-- Opening Marker --

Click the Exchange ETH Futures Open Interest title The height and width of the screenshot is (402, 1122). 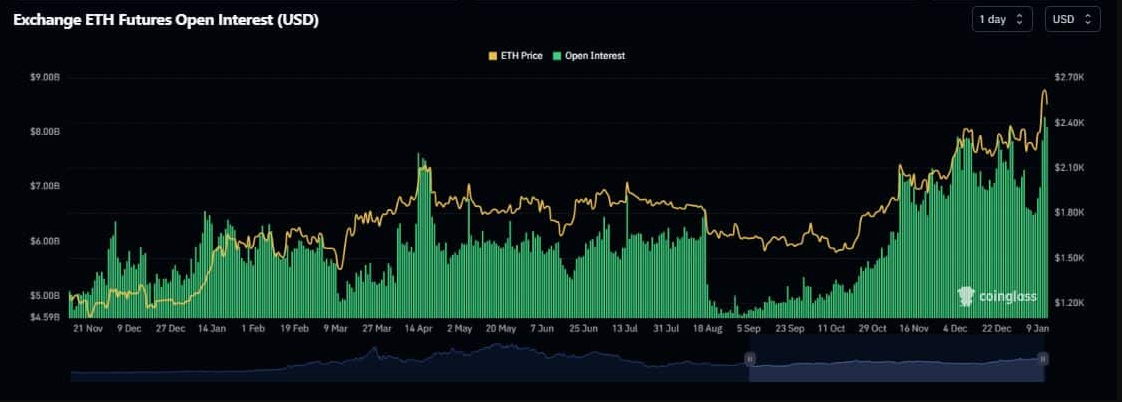click(x=166, y=20)
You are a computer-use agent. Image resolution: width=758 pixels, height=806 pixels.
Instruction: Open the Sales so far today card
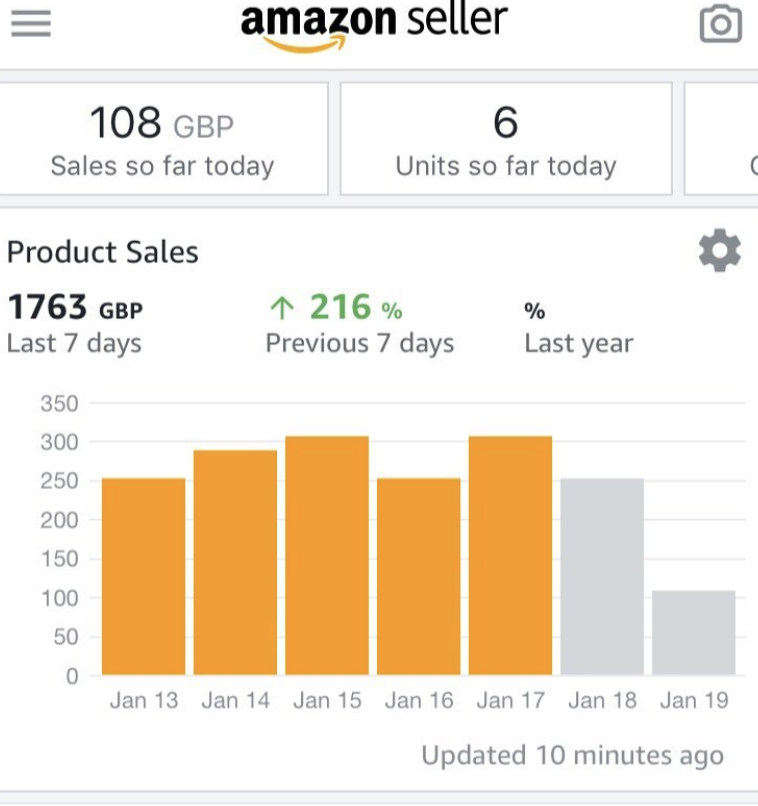click(163, 139)
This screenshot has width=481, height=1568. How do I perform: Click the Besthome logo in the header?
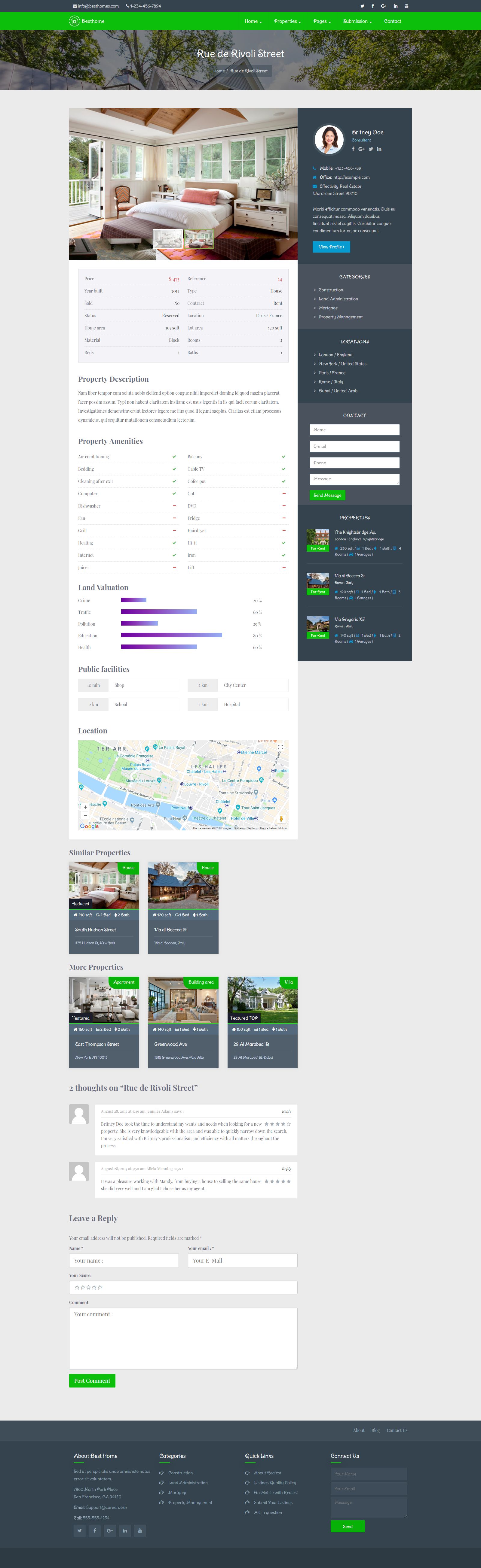(x=87, y=21)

-- Closing Marker --

## About this task
The copy starts at the line holding "You are a computer-use" and ends at the last line of the records above. Transcribe those lines exactly, pictures excluded.

## Task result
You are a computer-use agent. Image resolution: width=758 pixels, height=806 pixels.
Instruction: Open the Sales so far today card
click(163, 139)
This screenshot has width=481, height=1568. How do I perform: Click the Besthome logo in the header?
(x=87, y=21)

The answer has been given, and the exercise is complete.